A basic implementation (before applying optimizations such as the ones described by Peter in the comments) might work like this:
static unsafe bool ContainsUshort(Span<ushort> data, ushort val)
{
int vecSize = Vector<ushort>.Count;
var value = new Vector<ushort>(val);
int i;
fixed (ushort* ptr = &data[0])
{
int limit = data.Length - vecSize;
for (i = 0; i <= limit; i += vecSize)
{
var d = Unsafe.ReadUnaligned<Vector<ushort>>(ptr + i);
if (Vector.EqualsAny(d, value))
return true;
}
}
for (; i < data.Length; i++)
{
if (data[i] == val)
return true;
}
return false;
}
This requires the System.Runtime.CompilerServices.Unsafe
package for the unsafe read, without that creating a vector from a span (or array too) is much less efficient.
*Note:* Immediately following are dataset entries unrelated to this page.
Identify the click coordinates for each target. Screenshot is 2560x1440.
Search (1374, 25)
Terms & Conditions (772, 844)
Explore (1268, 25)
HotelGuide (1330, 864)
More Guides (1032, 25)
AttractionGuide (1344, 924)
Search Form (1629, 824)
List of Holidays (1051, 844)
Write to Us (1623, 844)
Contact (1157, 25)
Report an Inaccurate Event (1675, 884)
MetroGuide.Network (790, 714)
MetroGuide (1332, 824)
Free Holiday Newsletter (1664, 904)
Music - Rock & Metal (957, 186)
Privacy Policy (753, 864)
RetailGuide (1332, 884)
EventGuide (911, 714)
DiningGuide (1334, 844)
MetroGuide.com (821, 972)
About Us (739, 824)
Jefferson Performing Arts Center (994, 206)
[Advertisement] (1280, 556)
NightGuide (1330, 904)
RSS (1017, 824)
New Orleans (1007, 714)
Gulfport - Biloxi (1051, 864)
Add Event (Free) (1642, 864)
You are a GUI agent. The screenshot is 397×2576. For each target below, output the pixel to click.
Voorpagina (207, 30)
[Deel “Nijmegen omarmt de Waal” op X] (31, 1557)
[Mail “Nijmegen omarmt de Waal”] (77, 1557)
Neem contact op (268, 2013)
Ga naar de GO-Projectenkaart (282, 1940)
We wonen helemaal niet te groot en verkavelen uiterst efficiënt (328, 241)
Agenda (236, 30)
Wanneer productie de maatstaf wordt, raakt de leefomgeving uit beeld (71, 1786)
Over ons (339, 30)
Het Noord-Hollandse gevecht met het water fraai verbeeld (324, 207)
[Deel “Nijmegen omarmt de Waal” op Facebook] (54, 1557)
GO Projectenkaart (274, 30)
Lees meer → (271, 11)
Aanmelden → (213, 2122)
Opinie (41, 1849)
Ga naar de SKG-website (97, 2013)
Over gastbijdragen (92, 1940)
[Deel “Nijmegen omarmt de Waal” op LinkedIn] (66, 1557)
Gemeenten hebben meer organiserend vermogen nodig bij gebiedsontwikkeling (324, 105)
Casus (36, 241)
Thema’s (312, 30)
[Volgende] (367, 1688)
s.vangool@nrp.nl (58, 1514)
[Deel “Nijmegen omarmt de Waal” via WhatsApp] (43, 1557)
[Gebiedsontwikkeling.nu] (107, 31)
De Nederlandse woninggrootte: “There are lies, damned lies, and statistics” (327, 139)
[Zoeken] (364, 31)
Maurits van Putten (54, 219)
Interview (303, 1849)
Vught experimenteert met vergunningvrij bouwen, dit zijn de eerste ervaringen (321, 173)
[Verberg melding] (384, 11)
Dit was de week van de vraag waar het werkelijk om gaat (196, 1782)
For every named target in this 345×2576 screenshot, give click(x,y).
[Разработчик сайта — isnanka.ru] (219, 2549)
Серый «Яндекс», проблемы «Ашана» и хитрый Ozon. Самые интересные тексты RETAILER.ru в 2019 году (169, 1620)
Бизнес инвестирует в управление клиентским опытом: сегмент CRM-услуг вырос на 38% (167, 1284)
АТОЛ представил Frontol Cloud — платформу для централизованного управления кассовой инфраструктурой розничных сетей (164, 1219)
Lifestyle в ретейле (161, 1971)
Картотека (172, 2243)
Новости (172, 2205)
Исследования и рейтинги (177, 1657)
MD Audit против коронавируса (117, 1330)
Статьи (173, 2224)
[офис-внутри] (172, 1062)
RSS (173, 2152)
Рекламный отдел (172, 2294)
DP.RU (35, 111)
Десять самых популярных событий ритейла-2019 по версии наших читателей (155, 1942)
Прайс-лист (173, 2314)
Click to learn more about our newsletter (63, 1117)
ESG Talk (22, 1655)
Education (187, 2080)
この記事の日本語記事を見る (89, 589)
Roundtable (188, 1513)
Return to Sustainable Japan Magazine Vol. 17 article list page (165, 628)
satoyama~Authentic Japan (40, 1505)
By the way the EqualsAny
intrinsic is realized with (v)ptest
instead of (v)pmovmskb
, ptest
typically costs more µops so it is comparatively more important to minimize its impact - but since there is no direct access to ptest
or pmovmskb
(this limitation can be avoided by using the newer platform-specific System.Runtime.Intrinsics.X86
API) the final "vector to condition" AFAIK still has to be done with Vector.EqualsAny
(with a vector filled with 0xFFFF) which is a little silly.. nevertheless it was a little faster on my machine (tested such that the return value will be false
, so the slightly earlier exit of the non-unrolled version didn't come into play)
var allSet = new Vector<ushort>(0xFFFF);
int limit = data.Length - vecSize * 2;
for (i = 0; i <= limit; i += vecSize * 2)
{
var d0 = Unsafe.ReadUnaligned<Vector<ushort>>(ptr + i);
var d1 = Unsafe.ReadUnaligned<Vector<ushort>>(ptr + i + vecSize);
var eq = Vector.Equals(d0, value) | Vector.Equals(d1, value);
if (Vector.EqualsAny(eq, allSet))
return true;
}